### YOUR OBJECTIVE
Lay out as a Markdown table the part of the data that opens with the line containing "This screenshot has" and closes with the line containing "[x=224, y=201]", both included, with columns Row and Line, skipping blank lines and leaving the pictures out.

### DATA ENTRIES
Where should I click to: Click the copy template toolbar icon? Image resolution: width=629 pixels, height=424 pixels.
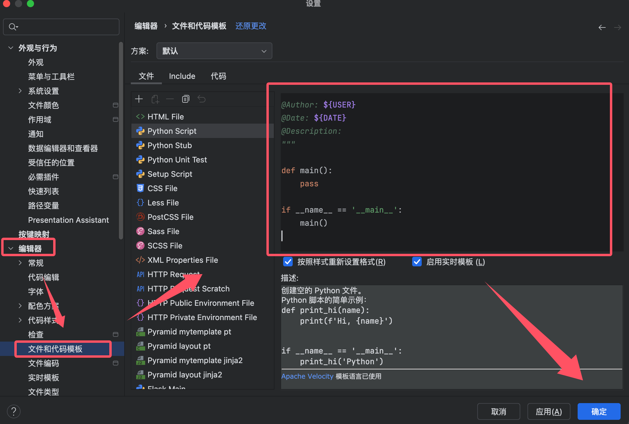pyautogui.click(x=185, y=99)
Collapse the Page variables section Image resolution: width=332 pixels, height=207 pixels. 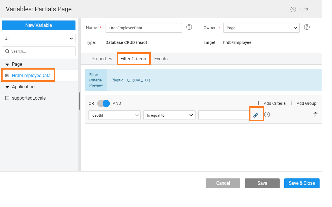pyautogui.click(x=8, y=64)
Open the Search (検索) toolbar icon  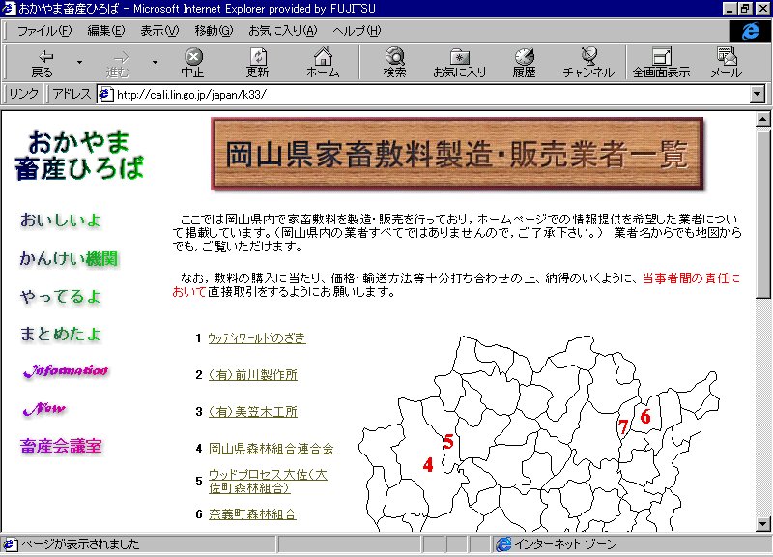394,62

...

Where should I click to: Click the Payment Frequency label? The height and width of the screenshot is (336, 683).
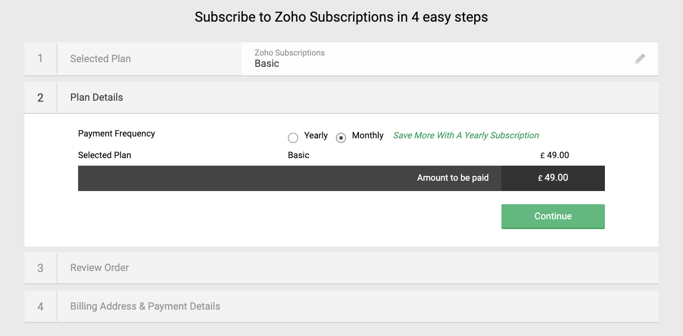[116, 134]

...

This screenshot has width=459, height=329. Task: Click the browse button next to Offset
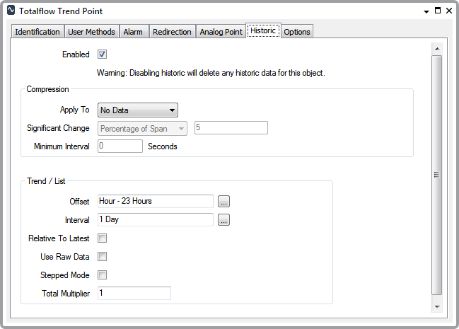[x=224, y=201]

### OUTPUT OF THE EXERCISE
| Row | Line |
|---|---|
| 1 | This screenshot has width=459, height=329. Task: Click the browse button next to Offset |
| 2 | [x=224, y=201] |